Oh, I think maybe I should have saved this for my own post - Lucy, thanks for listening....


Country Parson said...

I am so sorry that none of you got an A in your mind reading class. Perhaps you just didn't go to the right school. I, myself, have become quite good at it and seldom need to ask anyone what they are thinking or needing. However, I am often amazed at how little they seem to know about their own thoughts and needs. I think their lives would be so much better if they would just listen a bit more to what I already know about them. Whatever would they do without me?

Dianna Woolley said...

CP - we're happy to put up with your overwhelmingly brilliant mind-reading.
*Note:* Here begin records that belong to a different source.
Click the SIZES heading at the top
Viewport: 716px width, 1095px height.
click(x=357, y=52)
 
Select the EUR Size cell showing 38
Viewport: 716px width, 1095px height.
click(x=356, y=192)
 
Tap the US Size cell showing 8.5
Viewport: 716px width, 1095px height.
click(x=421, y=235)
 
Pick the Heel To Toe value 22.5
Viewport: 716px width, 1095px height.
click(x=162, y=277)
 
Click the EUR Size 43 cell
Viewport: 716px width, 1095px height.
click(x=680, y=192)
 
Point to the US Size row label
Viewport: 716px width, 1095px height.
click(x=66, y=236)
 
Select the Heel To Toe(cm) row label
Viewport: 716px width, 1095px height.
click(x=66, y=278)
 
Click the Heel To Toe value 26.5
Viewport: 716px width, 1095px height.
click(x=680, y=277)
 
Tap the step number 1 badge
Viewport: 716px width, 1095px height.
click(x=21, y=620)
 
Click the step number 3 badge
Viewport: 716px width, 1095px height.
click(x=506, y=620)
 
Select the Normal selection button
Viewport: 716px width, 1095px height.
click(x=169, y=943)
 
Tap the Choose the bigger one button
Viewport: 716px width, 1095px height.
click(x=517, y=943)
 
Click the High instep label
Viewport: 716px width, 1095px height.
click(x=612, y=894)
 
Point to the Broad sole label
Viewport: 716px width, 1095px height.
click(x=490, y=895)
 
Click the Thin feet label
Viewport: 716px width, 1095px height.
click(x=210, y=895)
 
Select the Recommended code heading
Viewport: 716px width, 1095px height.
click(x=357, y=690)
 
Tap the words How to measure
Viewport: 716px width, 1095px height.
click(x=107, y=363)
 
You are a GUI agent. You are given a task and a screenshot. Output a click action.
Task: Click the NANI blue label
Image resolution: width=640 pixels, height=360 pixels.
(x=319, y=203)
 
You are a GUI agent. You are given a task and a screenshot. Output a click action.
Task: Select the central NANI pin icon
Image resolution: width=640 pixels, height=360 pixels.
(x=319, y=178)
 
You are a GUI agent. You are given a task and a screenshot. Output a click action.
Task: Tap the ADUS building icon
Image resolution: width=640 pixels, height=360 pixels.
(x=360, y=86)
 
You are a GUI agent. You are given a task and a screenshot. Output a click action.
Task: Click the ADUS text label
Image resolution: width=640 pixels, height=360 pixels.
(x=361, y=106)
The alternate choice we wever given this week did NOT to appeal to us at all..... oh, I'm sorry, Lucy was supposed to answer here but I KNEW exactly what she would say:)


Karen said...

In my own life (and really, from what other place can write), I'm most guilty of this with the people closest to me--and that's where it can be so especially damaging. After years of togetherness, it's easy to take for granted that we know, or they know, when in reality, we're all changing every day...this makes me realize that I should be checking in every day--questioning, listening, learning...

Kayce aka lucy said...

thank you all for stopping by. i hope you will read my next post "more to consider" which was prompted by all of your wonderful responses.

so glad to have SS & CP here demonstrating their great mind reading skills!!!!